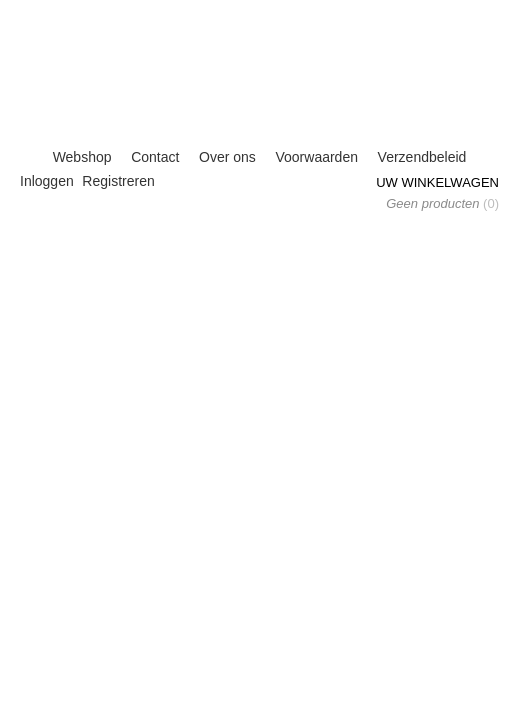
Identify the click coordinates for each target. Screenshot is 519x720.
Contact (155, 157)
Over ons (227, 157)
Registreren (118, 181)
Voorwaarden (316, 157)
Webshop (82, 157)
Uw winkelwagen (437, 182)
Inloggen (47, 181)
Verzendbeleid (422, 157)
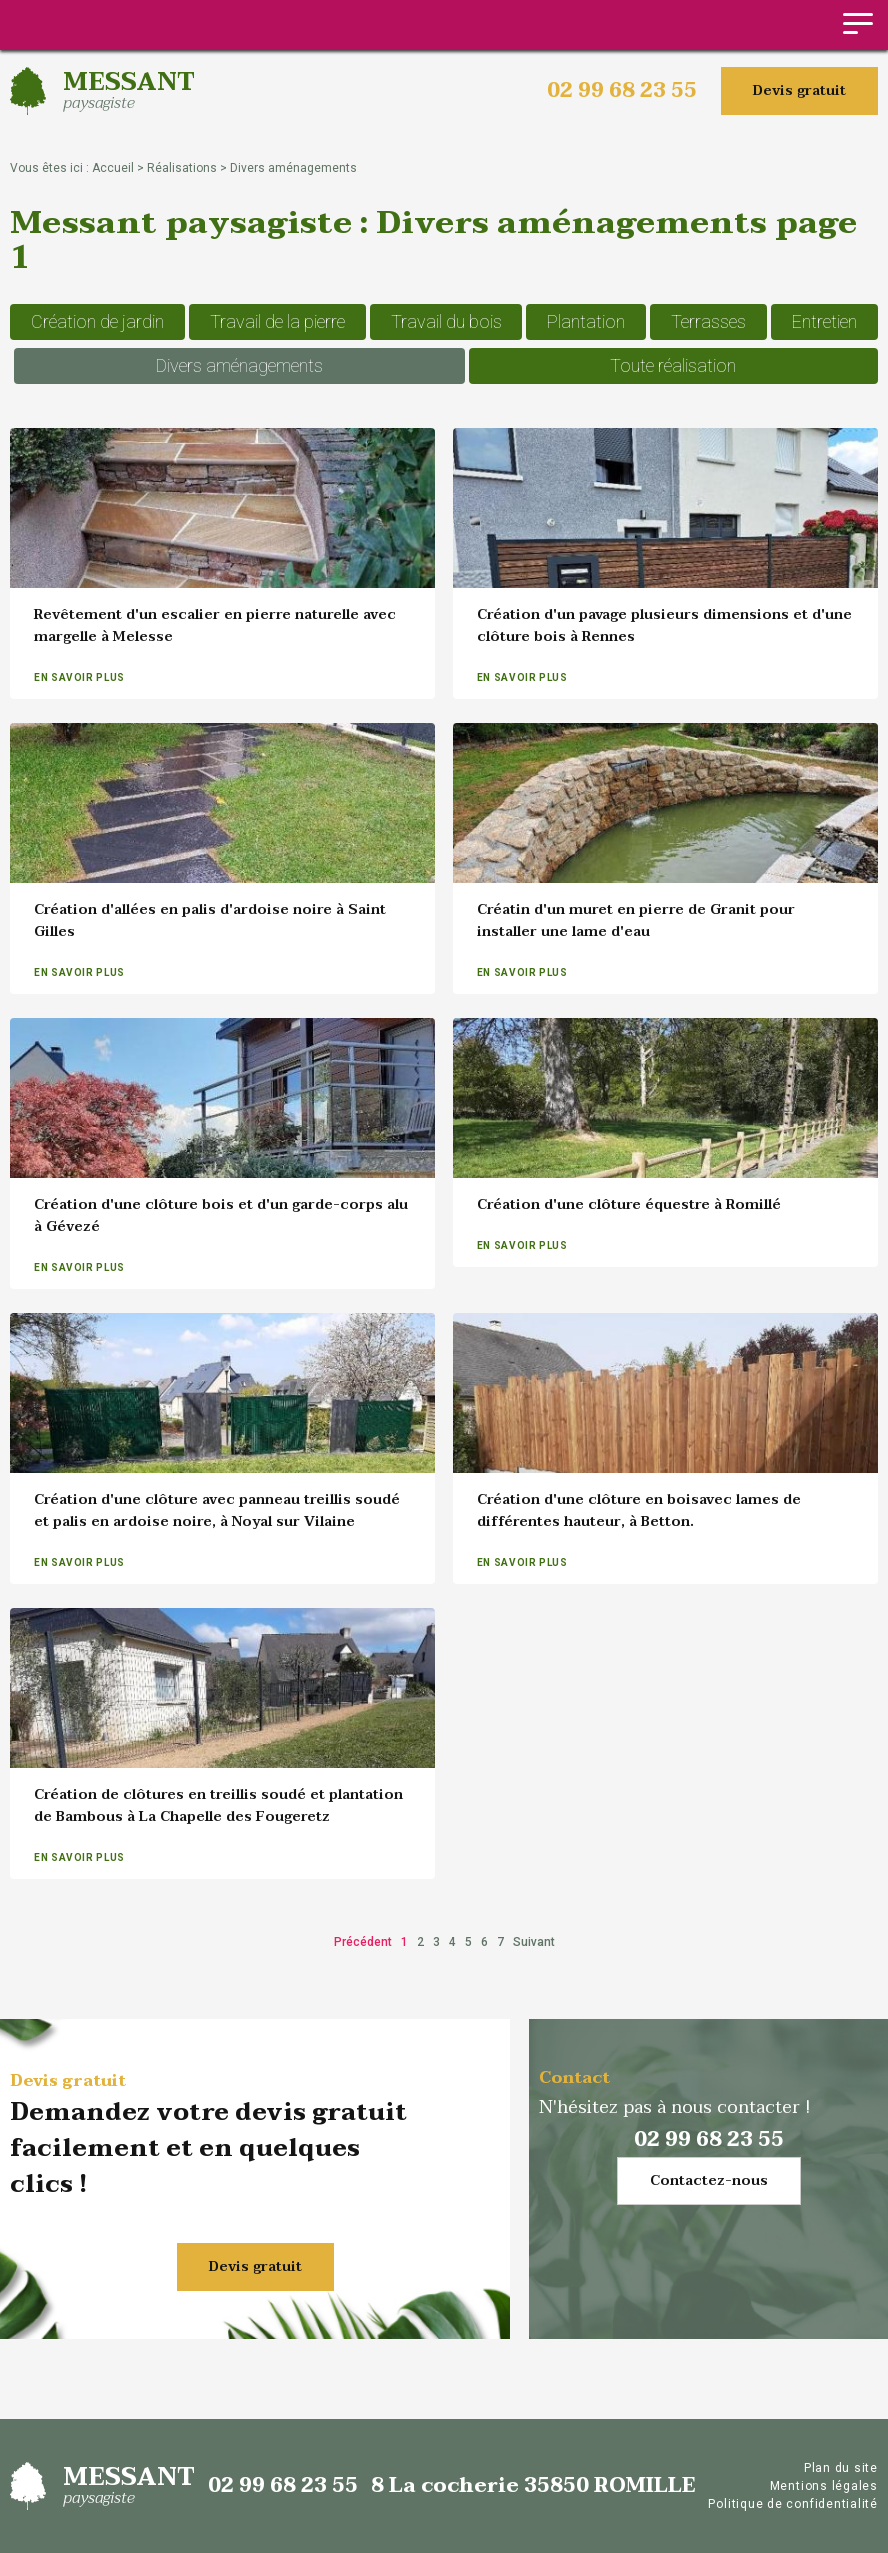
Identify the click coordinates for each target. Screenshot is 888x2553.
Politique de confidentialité (793, 2504)
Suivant (534, 1942)
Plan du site (841, 2468)
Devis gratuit (799, 90)
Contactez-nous (709, 2180)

# [WHAT TO DO]
Can you quote all of the data above line for line, leaving out the pictures?

# [WORKED SOLUTION]
Identify the click coordinates for each target. Screenshot is 519x720.
Contact (155, 157)
Over ons (227, 157)
Registreren (118, 181)
Voorwaarden (316, 157)
Webshop (82, 157)
Uw winkelwagen (437, 182)
Inloggen (47, 181)
Verzendbeleid (422, 157)
Identify the click coordinates for each target. Screenshot is 888x2553.
Politique de confidentialité (793, 2504)
Suivant (534, 1942)
Plan du site (841, 2468)
Devis gratuit (799, 90)
Contactez-nous (709, 2180)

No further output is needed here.